**Brief**
Please return every line below that contains the string "computer".

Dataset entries
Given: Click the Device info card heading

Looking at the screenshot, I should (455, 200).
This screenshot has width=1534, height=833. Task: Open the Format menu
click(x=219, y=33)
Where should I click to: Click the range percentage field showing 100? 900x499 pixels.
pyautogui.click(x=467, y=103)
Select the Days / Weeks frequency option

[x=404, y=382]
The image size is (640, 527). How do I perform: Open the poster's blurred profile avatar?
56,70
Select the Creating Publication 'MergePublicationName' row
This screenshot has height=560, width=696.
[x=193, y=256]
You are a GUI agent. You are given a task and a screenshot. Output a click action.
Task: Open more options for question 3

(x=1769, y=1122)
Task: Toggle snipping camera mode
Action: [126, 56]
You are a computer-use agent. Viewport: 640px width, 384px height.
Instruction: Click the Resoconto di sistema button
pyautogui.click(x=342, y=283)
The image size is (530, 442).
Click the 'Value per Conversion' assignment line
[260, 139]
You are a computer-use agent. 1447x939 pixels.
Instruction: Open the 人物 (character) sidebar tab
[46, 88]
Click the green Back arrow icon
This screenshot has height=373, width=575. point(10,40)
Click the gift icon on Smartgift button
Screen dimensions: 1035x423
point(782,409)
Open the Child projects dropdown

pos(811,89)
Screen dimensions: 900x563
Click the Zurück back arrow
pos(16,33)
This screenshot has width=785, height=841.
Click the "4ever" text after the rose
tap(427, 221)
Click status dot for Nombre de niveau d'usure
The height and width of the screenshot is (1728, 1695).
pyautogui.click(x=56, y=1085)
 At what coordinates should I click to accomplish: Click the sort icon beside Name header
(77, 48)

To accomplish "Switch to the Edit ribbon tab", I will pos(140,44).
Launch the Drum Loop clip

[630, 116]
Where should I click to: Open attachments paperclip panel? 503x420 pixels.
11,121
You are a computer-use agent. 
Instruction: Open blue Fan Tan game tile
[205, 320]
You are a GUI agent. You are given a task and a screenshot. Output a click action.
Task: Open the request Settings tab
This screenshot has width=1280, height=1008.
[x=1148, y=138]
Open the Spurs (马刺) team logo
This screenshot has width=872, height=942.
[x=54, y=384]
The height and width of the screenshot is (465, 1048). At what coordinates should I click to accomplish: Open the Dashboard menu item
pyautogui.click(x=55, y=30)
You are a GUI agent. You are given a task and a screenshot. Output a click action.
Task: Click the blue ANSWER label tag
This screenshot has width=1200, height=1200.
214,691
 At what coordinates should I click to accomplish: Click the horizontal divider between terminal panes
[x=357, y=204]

**Your response**
You are a computer-use agent. Viewport: 640px width, 384px height.
You are a computer-use agent. 1447x939 pixels.
You are a computer-use agent. 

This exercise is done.